__MATERIAL FOR THIS TASK__
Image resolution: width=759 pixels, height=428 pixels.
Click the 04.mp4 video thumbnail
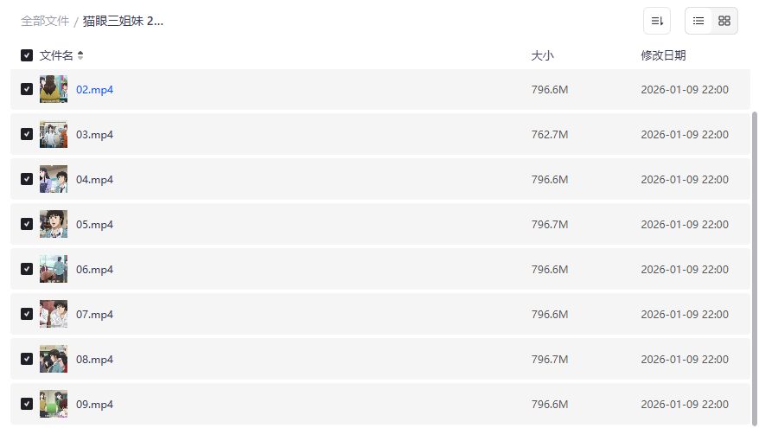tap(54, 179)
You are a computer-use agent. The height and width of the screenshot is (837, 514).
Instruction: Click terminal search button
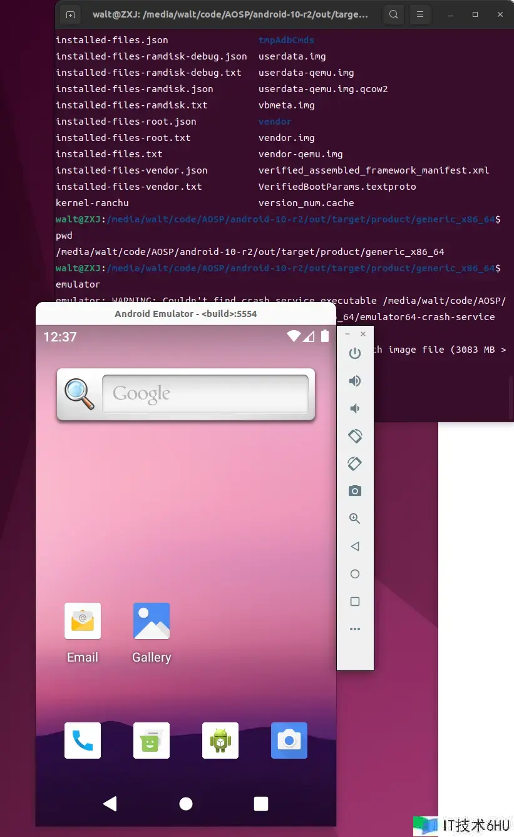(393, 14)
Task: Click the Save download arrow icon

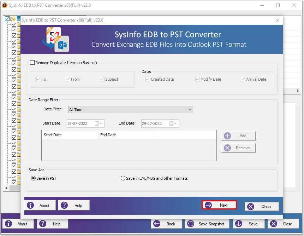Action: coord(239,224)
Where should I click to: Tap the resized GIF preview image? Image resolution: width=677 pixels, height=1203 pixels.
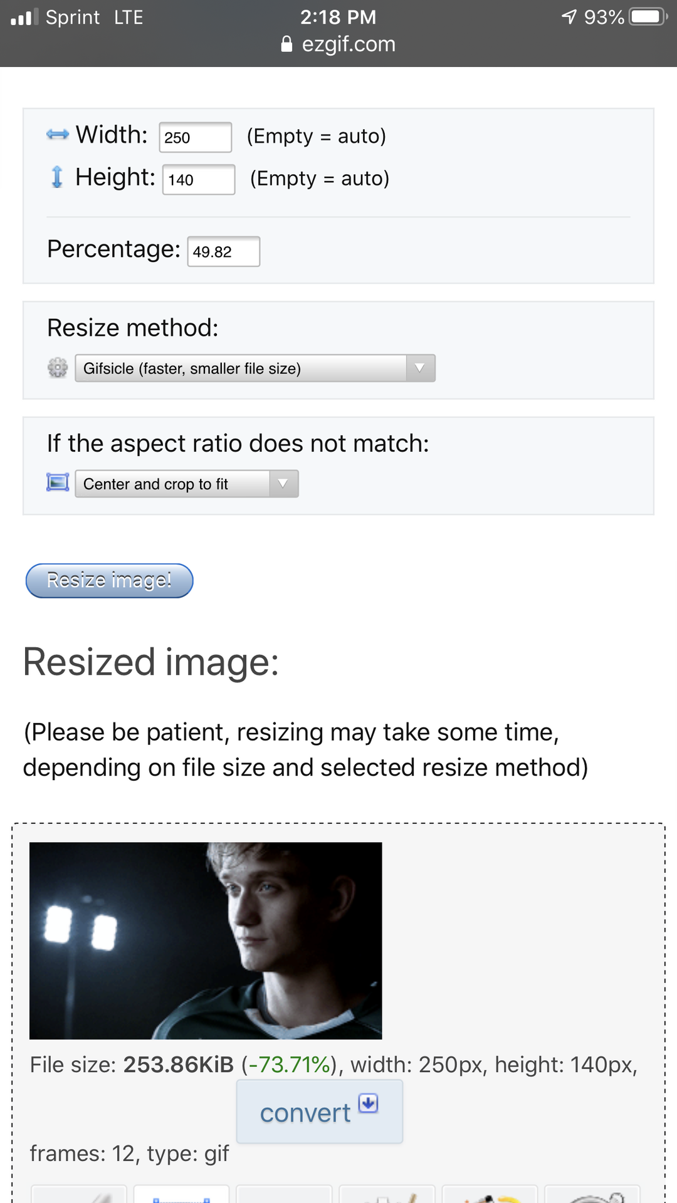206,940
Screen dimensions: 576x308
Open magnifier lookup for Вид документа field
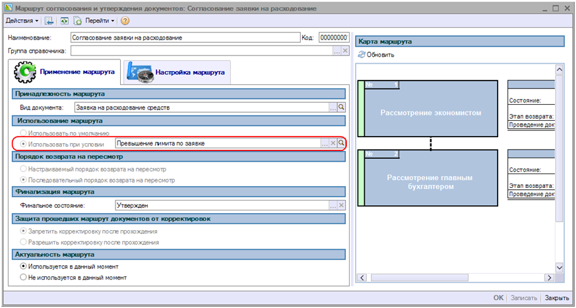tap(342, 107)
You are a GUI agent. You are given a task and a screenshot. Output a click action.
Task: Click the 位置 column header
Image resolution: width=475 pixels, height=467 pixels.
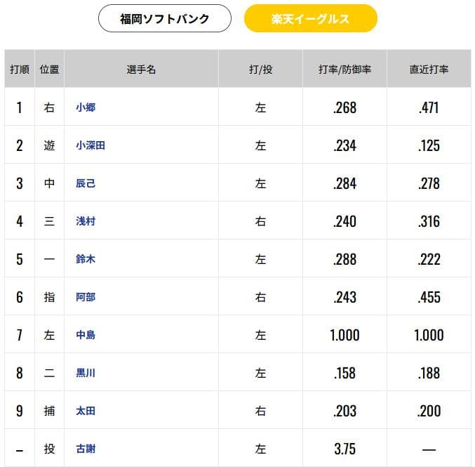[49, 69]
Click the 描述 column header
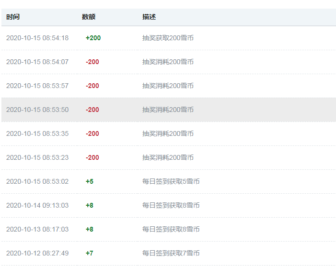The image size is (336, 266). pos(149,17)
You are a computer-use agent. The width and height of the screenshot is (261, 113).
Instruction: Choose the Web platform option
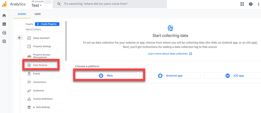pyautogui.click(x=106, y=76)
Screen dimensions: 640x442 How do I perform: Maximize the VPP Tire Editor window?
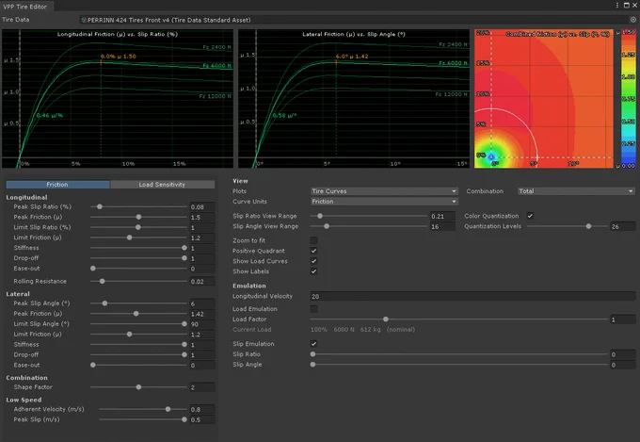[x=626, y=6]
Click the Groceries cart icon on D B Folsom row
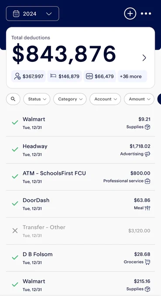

__DIRECTIONS FOR THIS TASK__
Write out exactly, with no pictures, each line from the one containing "You are a GUI" through the last line of the listing above, both included.

__REPLY__
You are a GUI agent. You are given a task and a screenshot. Output a click action.
Task: Click the 位置 column header
Image resolution: width=475 pixels, height=467 pixels.
[49, 69]
Click the 描述 column header
The image size is (336, 266). pos(149,17)
You are a computer-use agent. The width and height of the screenshot is (261, 113).
Instruction: Choose the Web platform option
pyautogui.click(x=106, y=76)
Screen dimensions: 640x442 How do I perform: Maximize the VPP Tire Editor window?
[x=626, y=6]
Click the Groceries cart icon on D B Folsom row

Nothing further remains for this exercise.